Answer these from the passage about the Smallwood Store:
1. In what year was the Chokoloskee post office established?
2. By about how many feet did Smallwood raise the store after the 1924 hurricane?
3. Besides English, which two languages did Smallwood speak?

-- begin PASSAGE PROVIDED --

In 1906, Chokoloskee at the tip of Everglades City in southwest Florida had a post office, store and Indian trading post founded by C.S. “Ted” Smallwood. Now a museum open to the public, you can learn about Florida history and its interesting residents such as Totch Brown, Edgar J. Watson, Native Americans and Smallwood himself.
The town of Everglades was the building headquarters for the Tamiami Trail highway from Naples to Miami “through the swamp,” according to a historic plaque. Everglades City incorporated in 1953, and the road opened in July 1955. So, now it is easy to get to; back in the day, not so much!
The Chokoloskee post office was established in 1891 after C.G. McKinney secured a dozen signatures on a petition supporting a post office between Fort Myers and Key West, and then proved consistent mail delivery was possible in the area. To accomplish that, captains of commercial fishing boats, run boats and any passing ship were asked to circulate the mail. After a year of consistency, the post office for “Comfort, Florida” was granted, according to signage at the Smallwood Store.
Ted Smallwood was a captain of one of the sailing mail vessels in the late 1890s. Smallwood married Mamie Ulala House in 1897 and the coupled had six children. Smallwood became the postmaster on Chokoloskee Island. He ran the post office and store from his home. In 1917, after building the store at its present site, the post office moved into the waterfront location. In 1973, the post office moved out of the store to elsewhere on the island.
Smallwood built the store at ground level and dredged a channel from the deep water to a dock so boats could access his business. In 1924, a hurricane knocked the building off its foundation. With his oldest son Robert, a Seminole named Abraham Lincoln and the use of a railroad jack and pilings, Smallwood raised the store about six feet. Subsequent storms have reached the floor level but never caused extensive damage.
Smallwood read extensively, played the violin, and spoke three languages: English, his native tongue, and Seminole and Miccosukee because these were the languages of the populations he was most likely to encounter. Museum signage tells us despite his third grade education, he was a successful entrepreneur, in part due to his photographic memory.

-- end PASSAGE PROVIDED --
-- begin SUPPLIED DATA --

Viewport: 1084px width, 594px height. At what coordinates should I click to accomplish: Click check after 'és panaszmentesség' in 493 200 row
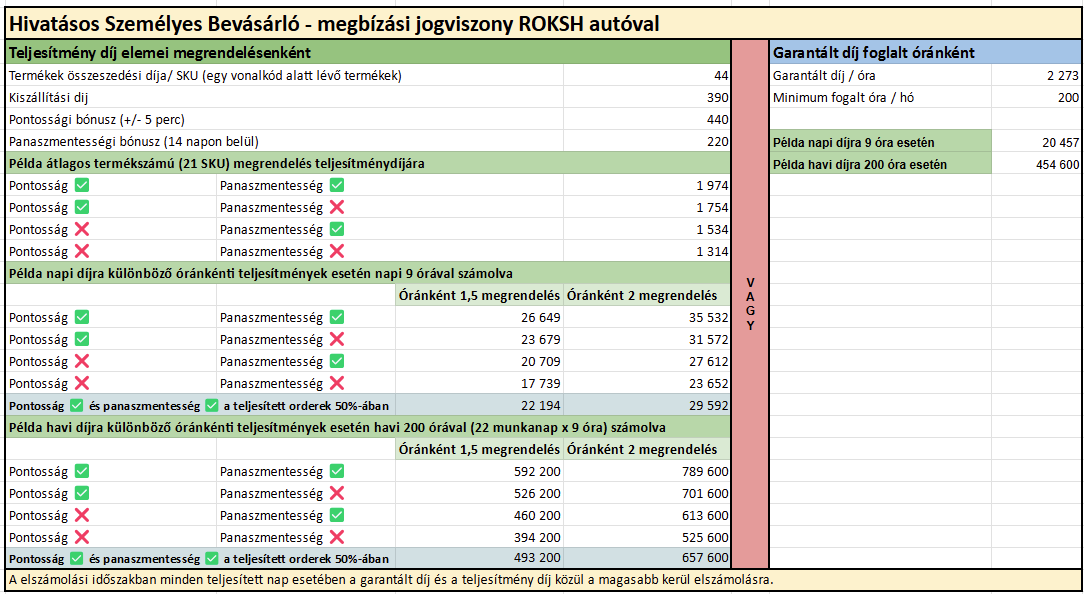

-- end SUPPLIED DATA --
-- begin SUPPLIED DATA --

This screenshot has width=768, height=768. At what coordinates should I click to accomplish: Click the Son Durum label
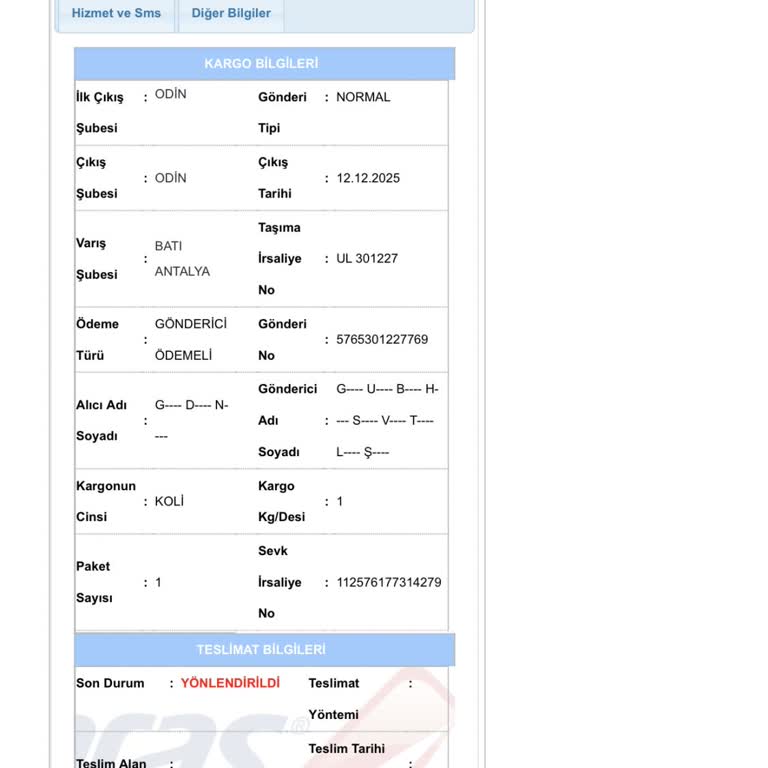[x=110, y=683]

-- end SUPPLIED DATA --

▸ THE OUTPUT
1. 1891
2. About six feet
3. Seminole and Miccosukee